After discharging occupation troops and gear, Ottawa embarked Army and Navy passengers for transportation back to the U.S., departing Nagoya on 11 November 1945. Arriving at Lingayen Gulf four days later to load boats and embark more passengers, Ottawa shifted to Subic Bay for water, provisions, more boats and passengers, then sailed for home on 18 November. After pausing briefly at Pearl Harbor en route (2–3 December), the ship reached San Francisco on 9 December.
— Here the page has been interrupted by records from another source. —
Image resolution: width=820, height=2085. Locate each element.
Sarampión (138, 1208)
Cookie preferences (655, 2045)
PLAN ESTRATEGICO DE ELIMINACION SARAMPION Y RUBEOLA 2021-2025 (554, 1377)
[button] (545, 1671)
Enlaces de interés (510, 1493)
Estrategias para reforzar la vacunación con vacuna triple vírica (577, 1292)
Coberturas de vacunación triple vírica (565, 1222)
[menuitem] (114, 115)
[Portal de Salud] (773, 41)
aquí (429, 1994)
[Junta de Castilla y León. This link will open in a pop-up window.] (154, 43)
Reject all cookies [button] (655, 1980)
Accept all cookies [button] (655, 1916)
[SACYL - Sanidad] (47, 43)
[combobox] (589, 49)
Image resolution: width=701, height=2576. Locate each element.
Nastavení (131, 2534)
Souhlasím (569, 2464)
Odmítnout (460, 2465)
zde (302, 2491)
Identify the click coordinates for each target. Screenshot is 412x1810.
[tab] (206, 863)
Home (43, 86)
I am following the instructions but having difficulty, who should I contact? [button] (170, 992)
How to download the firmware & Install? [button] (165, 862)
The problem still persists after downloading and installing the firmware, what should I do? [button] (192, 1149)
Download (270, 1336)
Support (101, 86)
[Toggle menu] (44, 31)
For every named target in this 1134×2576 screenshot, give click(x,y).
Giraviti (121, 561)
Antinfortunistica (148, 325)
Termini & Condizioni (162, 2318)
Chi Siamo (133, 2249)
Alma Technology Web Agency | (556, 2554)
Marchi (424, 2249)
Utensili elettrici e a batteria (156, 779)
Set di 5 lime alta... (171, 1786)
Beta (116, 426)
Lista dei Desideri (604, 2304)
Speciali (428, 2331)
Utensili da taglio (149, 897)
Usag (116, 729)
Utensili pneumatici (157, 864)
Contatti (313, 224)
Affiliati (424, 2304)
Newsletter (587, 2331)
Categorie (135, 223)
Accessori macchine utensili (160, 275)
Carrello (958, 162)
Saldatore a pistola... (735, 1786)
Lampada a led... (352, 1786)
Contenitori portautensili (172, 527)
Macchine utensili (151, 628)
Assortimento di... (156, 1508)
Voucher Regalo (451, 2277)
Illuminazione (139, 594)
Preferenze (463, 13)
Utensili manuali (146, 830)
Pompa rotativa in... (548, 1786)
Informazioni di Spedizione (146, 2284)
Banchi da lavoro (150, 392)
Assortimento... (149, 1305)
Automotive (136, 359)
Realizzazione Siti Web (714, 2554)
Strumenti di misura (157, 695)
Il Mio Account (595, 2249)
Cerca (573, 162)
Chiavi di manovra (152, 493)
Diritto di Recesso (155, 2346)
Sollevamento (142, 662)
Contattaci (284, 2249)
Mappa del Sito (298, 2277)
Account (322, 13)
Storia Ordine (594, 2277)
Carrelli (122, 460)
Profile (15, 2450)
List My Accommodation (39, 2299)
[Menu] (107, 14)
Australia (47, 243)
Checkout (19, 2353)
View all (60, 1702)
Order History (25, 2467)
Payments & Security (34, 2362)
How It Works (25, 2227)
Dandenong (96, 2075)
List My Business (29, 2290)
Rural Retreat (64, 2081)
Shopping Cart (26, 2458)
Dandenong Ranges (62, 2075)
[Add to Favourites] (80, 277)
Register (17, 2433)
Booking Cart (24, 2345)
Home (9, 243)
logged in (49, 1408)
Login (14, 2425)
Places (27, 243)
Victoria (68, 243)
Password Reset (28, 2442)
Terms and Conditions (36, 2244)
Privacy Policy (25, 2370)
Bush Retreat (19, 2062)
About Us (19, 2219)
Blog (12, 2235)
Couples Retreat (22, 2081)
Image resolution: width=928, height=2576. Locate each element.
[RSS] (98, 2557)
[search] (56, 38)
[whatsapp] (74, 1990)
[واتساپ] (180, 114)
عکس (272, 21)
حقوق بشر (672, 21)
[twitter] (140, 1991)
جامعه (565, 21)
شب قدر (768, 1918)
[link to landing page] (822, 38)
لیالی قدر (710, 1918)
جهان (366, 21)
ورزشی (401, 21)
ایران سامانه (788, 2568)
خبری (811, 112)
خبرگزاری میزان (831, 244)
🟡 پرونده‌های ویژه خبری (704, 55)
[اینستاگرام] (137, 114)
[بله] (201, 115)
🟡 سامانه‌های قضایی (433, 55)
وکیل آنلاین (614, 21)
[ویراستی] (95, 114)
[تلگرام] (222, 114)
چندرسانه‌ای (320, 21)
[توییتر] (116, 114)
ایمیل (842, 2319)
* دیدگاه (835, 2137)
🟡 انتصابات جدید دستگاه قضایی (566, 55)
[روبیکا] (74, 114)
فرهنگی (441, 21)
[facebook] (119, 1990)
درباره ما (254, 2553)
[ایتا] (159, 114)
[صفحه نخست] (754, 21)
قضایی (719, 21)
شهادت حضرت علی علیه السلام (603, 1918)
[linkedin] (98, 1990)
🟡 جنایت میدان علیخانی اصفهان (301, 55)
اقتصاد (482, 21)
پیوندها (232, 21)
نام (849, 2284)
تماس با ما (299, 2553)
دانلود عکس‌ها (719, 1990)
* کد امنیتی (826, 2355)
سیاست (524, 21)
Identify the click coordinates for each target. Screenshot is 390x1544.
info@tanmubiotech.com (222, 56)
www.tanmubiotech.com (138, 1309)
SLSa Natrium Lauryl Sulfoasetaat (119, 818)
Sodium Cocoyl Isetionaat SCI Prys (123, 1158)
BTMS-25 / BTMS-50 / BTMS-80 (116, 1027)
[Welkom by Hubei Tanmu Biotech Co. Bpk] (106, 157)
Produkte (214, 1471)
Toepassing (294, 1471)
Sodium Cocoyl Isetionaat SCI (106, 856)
Assigned to Joint Task Force (JTF) 1 in place of , Ottawa, her crew reduced to 67 men, then loaded construction material at Port Hueneme, California, and with a contingent of Construction Battalion men embarked, sailed for Bikini Atoll, arriving there on 20 March 1946. Together with sistership in the Transport Unit (Task Unit 1.3.1), Ottawa served as barracks and materiel stores ships for the 200 Seabees embarked between them and deployed in "Operation Crossroads". On 30 June, Ottawa departed the lagoon and, from a vantage point in excess of 15 miles from "Ground Zero" witnessed the air detonation (Test Able) the following day, then returned to the lagoon later the same day (1 July). She performed routine duties in the lagoon at Bikini until the afternoon of 24 July, when she again departed to observe the shallow underwater detonation (Test Baker) from a vantage point 25 miles to the east. Following the Baker blast, Ottawa proceeded to Rongelap Atoll, about 65 miles east of Bikini, and with the exception of a two and a half-hour visit to Bikini on 28 July, did not return to the waters inside Bikini lagoon for any length of time until the last day of July. Wrapping up her work in those waters with JTF-1 on 2 August, she sailed that day for Port Hueneme, arriving there on 14 August and being released from "Crossroads" simultaneously.

Ottawa then shuttled between San Francisco, Port Hueneme, and San Pedro into the autumn of 1946, ultimately departing the last port on 28 October 1946 for Panama. Arriving at Balboa on 9 November, she cleared Cristobal on 16 November. Proceeding via Jacksonville, Florida, and Bayonne, New Jersey, the ship ultimately reported to Commander, 5th Naval District, for final disposition, reaching Norfolk on 19 December.

===Decommissioning and fate===
Reporting to the Norfolk Naval Shipyard on the last day of 1946, Ottawa was decommissioned there on 10 January 1947. Returned to the Maritime Commission on 28 January, she was stricken from the Naval Vessel Register on 14 March 1947.

Acquired by Luckenbach Steamship Lines, Inc., and renamed Andrea F. Luckenbach, she served under the Luckenbach house flag until lost due to stranding three miles off Kohala Point, Kauai, Territory of Hawaii, on 11 March 1951.